Aim of the exercise:
Only the pictures should be dropped; copy the rest of the entries exactly.

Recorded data

•••••

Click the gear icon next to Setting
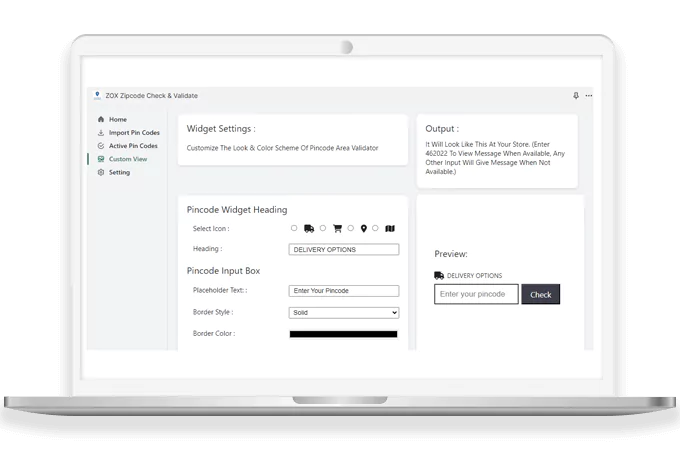[x=100, y=172]
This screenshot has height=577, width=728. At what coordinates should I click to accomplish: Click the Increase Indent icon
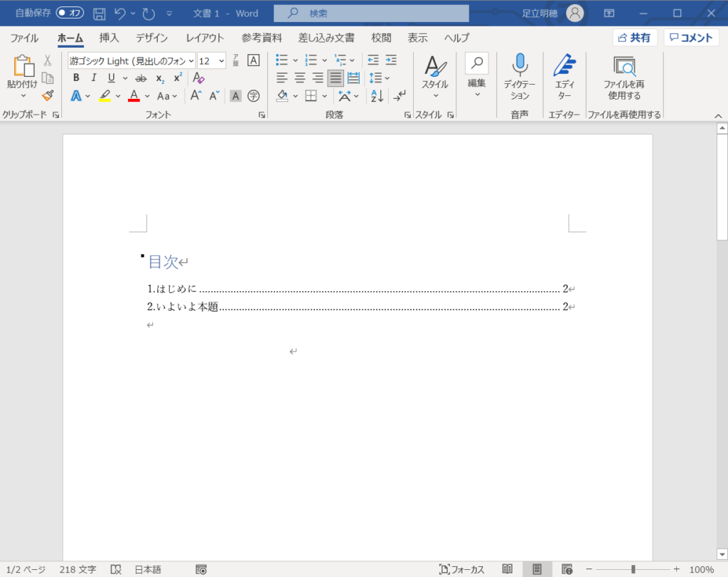coord(390,60)
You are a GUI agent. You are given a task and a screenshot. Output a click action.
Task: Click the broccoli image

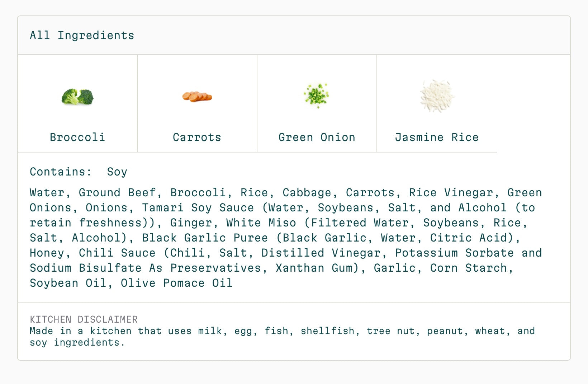click(x=77, y=97)
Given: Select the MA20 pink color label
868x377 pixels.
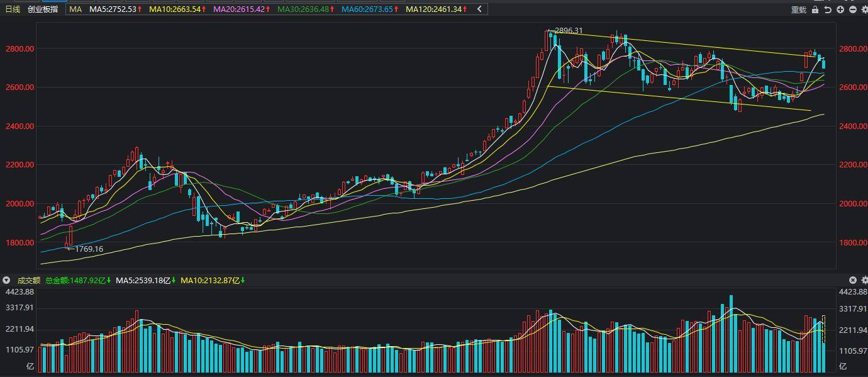Looking at the screenshot, I should click(x=242, y=9).
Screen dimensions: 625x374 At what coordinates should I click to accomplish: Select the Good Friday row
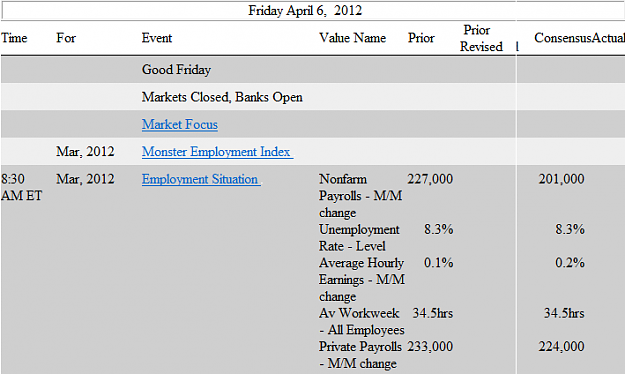[312, 69]
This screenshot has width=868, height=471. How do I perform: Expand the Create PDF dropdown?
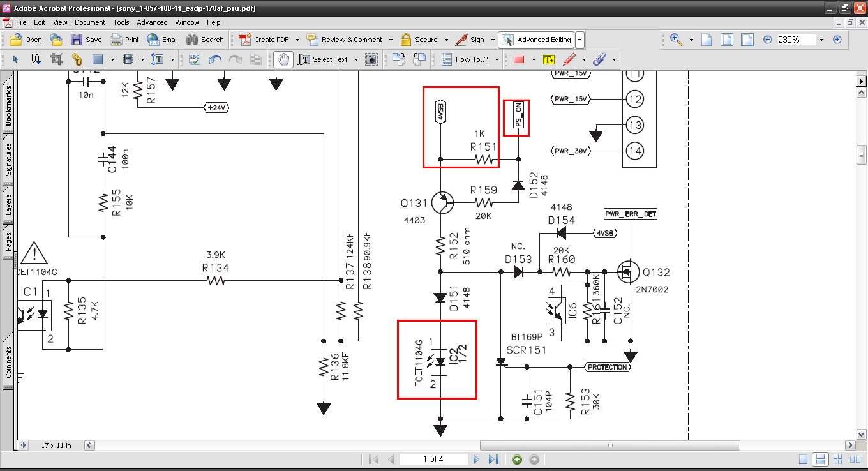tap(297, 40)
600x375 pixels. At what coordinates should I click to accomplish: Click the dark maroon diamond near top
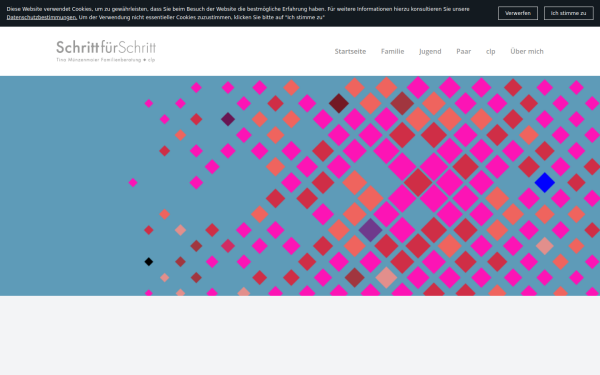click(x=339, y=103)
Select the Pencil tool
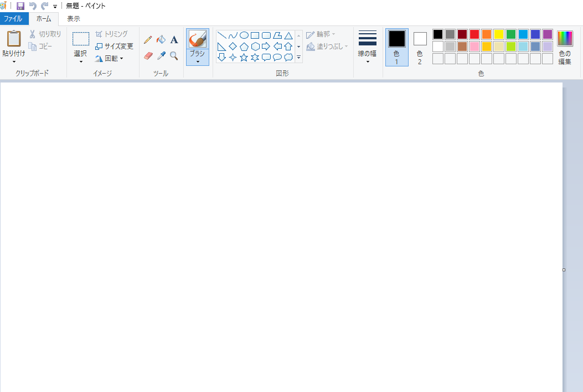This screenshot has width=583, height=392. coord(148,40)
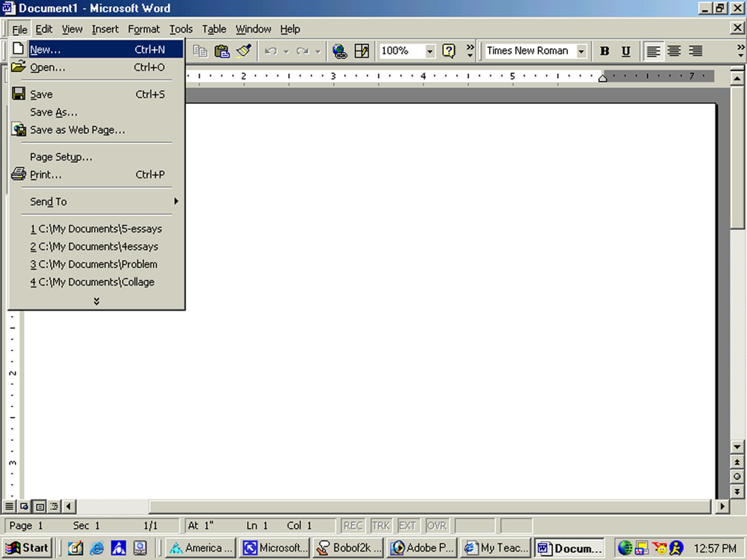Click the Paste clipboard icon
Image resolution: width=747 pixels, height=560 pixels.
222,51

•••••

Finished task:
Click the gear icon next to Setting
[x=100, y=172]
This screenshot has height=577, width=728. At what coordinates should I click to accomplish: Click the Increase Indent icon
coord(390,60)
You are a GUI agent. You are given a task and a screenshot. Output a click action.
Task: Click the broccoli image

click(x=77, y=97)
Given: Select the MA20 pink color label
868x377 pixels.
Looking at the screenshot, I should click(x=242, y=9).
Screen dimensions: 625x374 At what coordinates should I click to accomplish: Select the Good Friday row
[312, 69]
This screenshot has width=868, height=471. How do I perform: Expand the Create PDF dropdown?
tap(297, 40)
600x375 pixels. At what coordinates should I click to accomplish: Click the dark maroon diamond near top
click(x=339, y=103)
Select the Pencil tool
This screenshot has width=583, height=392. coord(148,40)
Click the Paste clipboard icon
Image resolution: width=747 pixels, height=560 pixels.
222,51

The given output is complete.